> BRANO DA LEGGERE:
= = = = =

Fa il vuoto, il toscano, se ne va come il vento, mentre alle sue spalle si organizza un gruppetto interessante, con Kroon che dà tutto per il suo capitano Boogerd, e con convitati del calibro di Vinokourov, Wegmann e Millar. Valverde arranca più indietro, Boonen aspetta tempi migliori che non arriveranno.
Su un altro percorso, Bettini non lo vedrebbero più, se non dopo l'arrivo. Su questa ciofeca di Salisburgo, lo riprendono prima ancora che lui faccia la bocca all'idea di essere lanciato verso una vittoria storica. Sono comunque 6 bellissimi corridori in fuga a 7 km dalla conclusione del Mondiale, e le chance di Paolino di imporsi in una volata ristretta sono intatte. Purtroppo il tracciato è davvero scarso, e facilita il rientro anche del resto del gruppo, sicché ai 5 km ci ritroviamo sconfortati in una situazione di 60 corridori che faranno un volatone degno di una tappa piatta del Tour; e con Boonen, Hushovd, Zabel, McEwen, O'Grady, Eisel candidati a giocarsi la vittoria. Potrà mai Bettini batterli tutti?
Ai 5 km Schumacher prova a spiazzare tutti, ma Pozzato è perfetto e lo neutralizza. E lì parte un'altra azione eccezionale, Rebellin estrae dal cilindro il numero che spariglia definitivamente le carte. Se ne va con decisione ai 4 km, tutto si rimescola in gruppo, non si riescono più a tenere le posizioni, chi si inventa un modo per riprendere lo scatenato vicentino?
Vinokourov, chi sennò? Solo che per annullare l'azione di Rebellin, il kazako sciupa le sue ultime energie, e non gli rimane niente per piazzare un contropiede che resta solo abbozzato. Ci riprova Cancellara ai 2 km, ma Paolini lo stoppa, gli azzurri arrivano dappertutto. Bettini cura la ruota di Boonen, ottima posizione. Un chilometro e mezzo al redde rationem, e allunga Millar, e stavolta è Pozzato, ancora lui, a togliere le castagne dal fuoco, per poi mettersi addirittura a fare l'andatura, onde evitare che qualcuno decida di partire senza preavviso. Sarà volata, quindi.
Ma come la storia dello sport ci insegna da un secolo, non bisogna mai dare niente per scontato. E qui entra in scena la Spagna, finalmente: amorfa fino agli 800 metri, la nazionale iberica si inventa un colpo di scena sensazionale. In effetti, una volta che Pozzato si sposta, c'è quel Valverde in seconda ruota che puzza di bruciato, lì dietro a Samuel Sánchez, e davanti all'altro spagnolo Florencio. È un attimo: quest'ultimo dà il la a Sánchez, e contemporaneamente frena, mentre il compagno spara tutto quello che ha, trascinandosi Valverde: il più classico dei buchi, col gruppo in fila rallentato da Florencio mentre gli altri due spagnoli fanno per andarsene via e centrare una doppietta magica.

= = = = =

> MATERIALE DI RIFERIMENTO:
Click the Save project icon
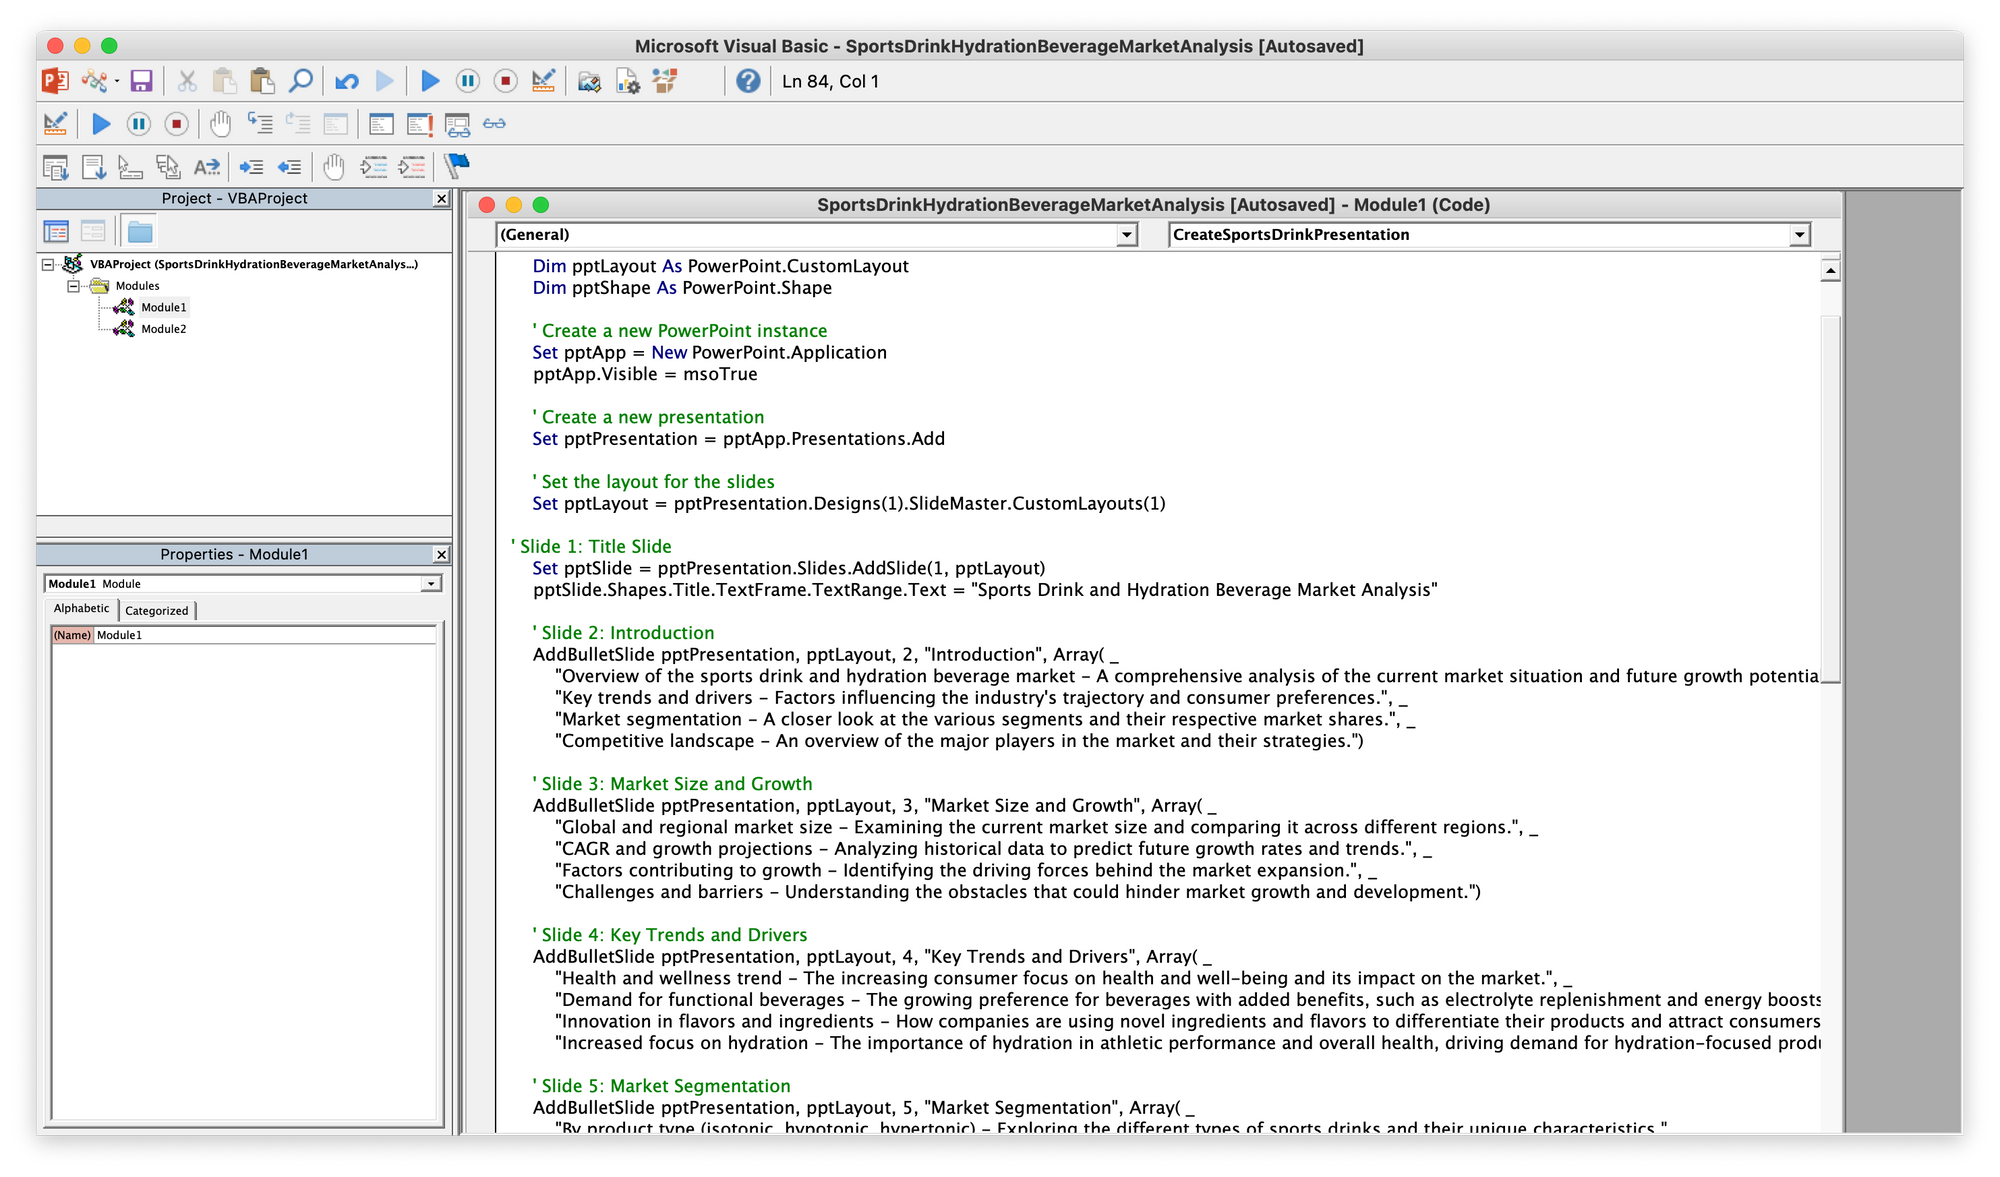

= = = = =

> COSA FARE:
Nel brano sulla corsa del Mondiale, a quanti chilometri dalla fine scatta Rebellin?

> SOLUZIONE SVOLTA:
Ai 4 km dalla fine.